El problema se planteó cuando el reduccionismo académico y el periodismo deslumbrado por el nuevo instrumento, confundieron los estados de opinión con la opinión pública. De allí a llamar a las encuestas -que no son sino estados de opinión-, encuestas de opinión pública hubo solo un paso. Cuando esto ocurrió, no fue sorpresa que se definiera simplistamente a la opinión pública, como aquella que miden las encuestas de opinión. Esta identificación entre encuesta de opinión y opinión pública ignoraron las implicancias políticas y de comunicación política que involucra.
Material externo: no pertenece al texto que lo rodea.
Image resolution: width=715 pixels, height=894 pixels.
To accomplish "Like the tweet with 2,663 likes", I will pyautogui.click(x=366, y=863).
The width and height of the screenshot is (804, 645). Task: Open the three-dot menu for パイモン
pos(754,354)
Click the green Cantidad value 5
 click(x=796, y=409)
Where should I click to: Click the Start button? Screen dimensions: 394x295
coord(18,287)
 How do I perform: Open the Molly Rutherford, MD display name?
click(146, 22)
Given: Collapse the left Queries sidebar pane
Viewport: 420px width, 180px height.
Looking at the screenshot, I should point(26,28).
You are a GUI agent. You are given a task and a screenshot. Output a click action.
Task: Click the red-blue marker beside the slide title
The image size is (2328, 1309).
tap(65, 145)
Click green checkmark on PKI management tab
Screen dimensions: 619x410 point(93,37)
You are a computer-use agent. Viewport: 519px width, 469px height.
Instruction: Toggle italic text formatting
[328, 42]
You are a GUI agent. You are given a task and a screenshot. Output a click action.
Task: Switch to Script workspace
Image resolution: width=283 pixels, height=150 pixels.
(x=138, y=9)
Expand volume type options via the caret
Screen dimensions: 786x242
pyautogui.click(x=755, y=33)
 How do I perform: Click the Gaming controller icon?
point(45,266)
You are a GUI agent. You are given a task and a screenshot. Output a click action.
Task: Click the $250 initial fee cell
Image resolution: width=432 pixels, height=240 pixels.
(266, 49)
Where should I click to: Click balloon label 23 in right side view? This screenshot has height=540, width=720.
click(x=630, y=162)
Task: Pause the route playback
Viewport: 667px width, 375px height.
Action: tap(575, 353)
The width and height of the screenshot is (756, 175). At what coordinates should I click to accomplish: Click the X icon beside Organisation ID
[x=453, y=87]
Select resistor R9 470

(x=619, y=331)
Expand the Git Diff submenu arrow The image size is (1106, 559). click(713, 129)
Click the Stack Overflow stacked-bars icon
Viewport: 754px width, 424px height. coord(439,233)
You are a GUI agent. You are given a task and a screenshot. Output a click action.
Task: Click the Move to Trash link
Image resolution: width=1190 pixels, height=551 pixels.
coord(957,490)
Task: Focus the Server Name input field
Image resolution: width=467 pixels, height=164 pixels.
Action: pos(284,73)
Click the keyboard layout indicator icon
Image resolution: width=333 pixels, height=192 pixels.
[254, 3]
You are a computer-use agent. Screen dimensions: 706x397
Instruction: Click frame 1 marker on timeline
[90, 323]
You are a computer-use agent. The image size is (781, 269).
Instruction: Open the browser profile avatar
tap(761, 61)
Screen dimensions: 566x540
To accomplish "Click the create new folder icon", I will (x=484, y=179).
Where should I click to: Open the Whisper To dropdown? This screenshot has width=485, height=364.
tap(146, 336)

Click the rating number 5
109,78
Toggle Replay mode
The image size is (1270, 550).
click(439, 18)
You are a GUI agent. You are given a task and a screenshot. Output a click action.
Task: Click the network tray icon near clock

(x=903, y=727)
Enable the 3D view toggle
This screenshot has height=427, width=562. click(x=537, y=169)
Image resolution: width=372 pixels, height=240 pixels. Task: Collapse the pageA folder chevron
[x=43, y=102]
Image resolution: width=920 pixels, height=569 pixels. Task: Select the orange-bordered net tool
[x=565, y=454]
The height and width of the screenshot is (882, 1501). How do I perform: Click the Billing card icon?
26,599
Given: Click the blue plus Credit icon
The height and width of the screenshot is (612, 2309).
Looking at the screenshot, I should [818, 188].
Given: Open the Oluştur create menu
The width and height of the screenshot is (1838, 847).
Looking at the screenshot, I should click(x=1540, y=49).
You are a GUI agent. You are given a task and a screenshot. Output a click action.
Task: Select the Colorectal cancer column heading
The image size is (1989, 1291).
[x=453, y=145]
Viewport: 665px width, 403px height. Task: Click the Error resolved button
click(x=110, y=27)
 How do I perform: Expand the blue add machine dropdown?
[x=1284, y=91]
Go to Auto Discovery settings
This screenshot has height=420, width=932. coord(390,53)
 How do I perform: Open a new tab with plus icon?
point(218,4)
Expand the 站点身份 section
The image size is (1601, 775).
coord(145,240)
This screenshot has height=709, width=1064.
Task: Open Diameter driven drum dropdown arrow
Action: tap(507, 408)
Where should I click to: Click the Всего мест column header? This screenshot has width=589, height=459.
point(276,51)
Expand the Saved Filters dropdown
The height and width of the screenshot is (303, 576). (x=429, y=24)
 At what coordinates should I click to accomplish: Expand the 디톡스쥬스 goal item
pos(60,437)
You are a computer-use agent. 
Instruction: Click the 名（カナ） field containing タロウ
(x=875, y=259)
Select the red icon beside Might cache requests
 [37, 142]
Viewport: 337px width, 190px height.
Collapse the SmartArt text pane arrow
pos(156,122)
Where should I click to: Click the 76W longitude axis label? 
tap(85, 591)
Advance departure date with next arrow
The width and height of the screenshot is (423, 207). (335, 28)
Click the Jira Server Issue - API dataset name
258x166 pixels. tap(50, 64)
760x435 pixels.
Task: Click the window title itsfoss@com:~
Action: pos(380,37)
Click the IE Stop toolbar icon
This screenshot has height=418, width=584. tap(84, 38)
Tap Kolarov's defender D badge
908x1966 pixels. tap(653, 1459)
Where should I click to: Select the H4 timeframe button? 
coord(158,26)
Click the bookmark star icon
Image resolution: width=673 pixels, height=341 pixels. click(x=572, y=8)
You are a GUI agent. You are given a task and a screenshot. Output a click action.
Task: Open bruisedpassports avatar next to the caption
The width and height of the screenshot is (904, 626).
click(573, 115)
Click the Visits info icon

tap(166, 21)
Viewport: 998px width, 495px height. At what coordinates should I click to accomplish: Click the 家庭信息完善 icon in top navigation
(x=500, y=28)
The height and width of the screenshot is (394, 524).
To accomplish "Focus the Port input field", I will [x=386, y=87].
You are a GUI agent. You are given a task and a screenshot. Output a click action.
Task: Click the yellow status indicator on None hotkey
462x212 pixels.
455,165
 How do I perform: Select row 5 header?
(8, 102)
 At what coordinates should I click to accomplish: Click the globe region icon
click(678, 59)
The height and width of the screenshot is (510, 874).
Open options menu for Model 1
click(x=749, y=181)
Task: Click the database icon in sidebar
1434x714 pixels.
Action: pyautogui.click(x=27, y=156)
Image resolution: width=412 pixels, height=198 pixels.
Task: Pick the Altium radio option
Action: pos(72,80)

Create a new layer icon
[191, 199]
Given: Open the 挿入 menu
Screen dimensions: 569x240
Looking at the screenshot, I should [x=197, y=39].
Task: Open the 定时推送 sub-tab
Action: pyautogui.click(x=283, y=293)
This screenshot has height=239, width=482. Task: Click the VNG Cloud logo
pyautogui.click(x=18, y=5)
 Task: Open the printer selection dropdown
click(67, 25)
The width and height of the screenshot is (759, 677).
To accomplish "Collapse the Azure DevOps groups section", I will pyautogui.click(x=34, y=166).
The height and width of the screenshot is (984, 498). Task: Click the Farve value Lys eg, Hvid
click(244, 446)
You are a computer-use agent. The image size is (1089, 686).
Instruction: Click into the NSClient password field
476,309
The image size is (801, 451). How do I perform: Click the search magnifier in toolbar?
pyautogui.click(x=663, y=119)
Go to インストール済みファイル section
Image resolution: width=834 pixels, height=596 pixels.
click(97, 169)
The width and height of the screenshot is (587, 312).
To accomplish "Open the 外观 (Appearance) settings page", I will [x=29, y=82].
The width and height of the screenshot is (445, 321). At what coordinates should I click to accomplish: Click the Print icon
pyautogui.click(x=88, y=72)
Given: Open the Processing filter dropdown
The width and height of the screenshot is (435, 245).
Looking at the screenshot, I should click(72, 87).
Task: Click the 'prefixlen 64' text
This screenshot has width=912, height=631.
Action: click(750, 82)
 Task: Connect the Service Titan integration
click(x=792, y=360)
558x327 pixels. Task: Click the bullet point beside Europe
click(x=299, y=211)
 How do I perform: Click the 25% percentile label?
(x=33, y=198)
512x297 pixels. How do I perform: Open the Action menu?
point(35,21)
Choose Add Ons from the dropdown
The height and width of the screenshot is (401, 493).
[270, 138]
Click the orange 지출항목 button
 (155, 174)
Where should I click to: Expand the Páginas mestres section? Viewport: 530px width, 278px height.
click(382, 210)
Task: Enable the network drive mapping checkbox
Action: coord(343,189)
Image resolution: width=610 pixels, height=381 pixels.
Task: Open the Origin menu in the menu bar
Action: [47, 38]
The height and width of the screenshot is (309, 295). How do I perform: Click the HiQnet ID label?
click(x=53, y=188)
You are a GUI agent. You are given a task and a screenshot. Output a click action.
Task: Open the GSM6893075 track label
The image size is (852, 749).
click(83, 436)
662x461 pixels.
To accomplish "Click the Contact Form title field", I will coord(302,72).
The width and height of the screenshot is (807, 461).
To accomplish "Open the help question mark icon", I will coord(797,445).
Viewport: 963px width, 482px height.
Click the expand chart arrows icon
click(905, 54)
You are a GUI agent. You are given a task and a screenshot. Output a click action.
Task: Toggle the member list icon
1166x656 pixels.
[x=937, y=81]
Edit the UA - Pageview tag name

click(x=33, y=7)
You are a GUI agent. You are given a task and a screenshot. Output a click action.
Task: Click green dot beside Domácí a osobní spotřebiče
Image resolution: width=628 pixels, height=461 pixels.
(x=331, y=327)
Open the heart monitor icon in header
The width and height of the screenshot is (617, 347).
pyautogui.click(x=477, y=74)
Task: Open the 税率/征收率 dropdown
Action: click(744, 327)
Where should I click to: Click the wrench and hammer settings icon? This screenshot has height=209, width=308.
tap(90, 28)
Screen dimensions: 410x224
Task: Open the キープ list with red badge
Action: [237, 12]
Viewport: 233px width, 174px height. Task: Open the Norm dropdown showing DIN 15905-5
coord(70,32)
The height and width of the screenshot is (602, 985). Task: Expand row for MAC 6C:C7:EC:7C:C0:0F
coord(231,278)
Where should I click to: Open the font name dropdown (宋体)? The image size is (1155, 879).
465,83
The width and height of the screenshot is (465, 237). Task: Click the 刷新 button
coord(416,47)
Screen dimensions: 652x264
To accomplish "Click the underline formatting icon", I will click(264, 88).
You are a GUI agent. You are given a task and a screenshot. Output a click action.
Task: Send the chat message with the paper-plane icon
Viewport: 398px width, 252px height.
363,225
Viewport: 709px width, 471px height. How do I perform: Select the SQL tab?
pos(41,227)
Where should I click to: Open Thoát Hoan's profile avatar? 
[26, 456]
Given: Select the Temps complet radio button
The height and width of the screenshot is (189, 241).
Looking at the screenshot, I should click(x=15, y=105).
Asimismo, las encuestas de opinión electorales tienen características particulares por los problemas que incorporan. Estos los podemos diferenciar a varios niveles. El primero es el relativo al muestreo. Si para calcular y diseñar una muestra se debe conocer el universo, en el caso de las elecciones la situación suele ser dificultosa, pues pese a que se toma el universo a los electores aptos para votar, la realidad es otra. El universo sólo se conoce el mismo día de las elecciones, que lo conforman los electores que efectivamente van a votar. Por lo tanto, en los resultados de los sondeos electorales se debe señalar que se trata de la opinión del conjunto del electorado, más no los que efectivamente van a votar.
Un segundo elemento es la distinción que debe considerarse entre lo que significa la intención de votar y el voto efectivo. Esto significa que existen una serie de factores que hacen que la gente cambie de opinión en relación al voto. Todo ello sin considerar las respuestas no sinceras que ocurren por diversas razones.
Todo lo anterior, sin considerar que para ser riguroso el azar se debe aplicar efectivamente en todas y cada una de las etapas. Allí donde se trabaja con conglomerados, con muestras polietápicas, se debe seleccionar al azar en cada una de ellas. El problema es que no ocurre siempre así. Allí donde se sustituye el azar deja de funcionar la estadística inductiva y, por lo tanto, se evita que cada uno de los componentes del universo tenga la probabilidad conocida de quedar incluida en la muestra.
Otro problema se encuentra en la parte comunicativa, en especial de las encuestas de intención de voto. En una situación de encuesta el receptor de la encuesta -lo recuerda Luís Jaime Cisneros- es un interlocutor disminuido, pero en la situación de voto -que no es una situación comunicativa- se convierte en un emisor que decide su mensaje en forma anónima, en la dirección que su voluntad y su convicción de ese instante le dictan: todo ello implica la liberación de cualquier clase de prejuicio.
Sin embargo, más allá de lo anunciado por los encuestadores, a los sondeos de intención de voto se les exige predicciones. El problema reside en que éstas pueden predecir resultados de elecciones sólo bajo ciertas condiciones favorables. Es decir, cuando las coincidencias históricas no cambian. Una encuesta bien hecha se acerca a los resultados de las elecciones, pero cuando esto no sucede -en 1990 con Fujimori, por ejemplo- los sondeos servirán menos, pues están basados en una experiencia anterior cuyos elementos ya cambiaron.
Quizá este tipo de sondeos pre-electorales tienen la ventaja que de alguna manera son convalidados con la elección misma. Con ella, todos lo contrastan. Esto motiva una mayor exigencia en su trabajo. Encuestadora que se acerca al resultado, mejora su imagen y prestigio. Una distancia de los resultados finales la puede hundir en el desprestigio.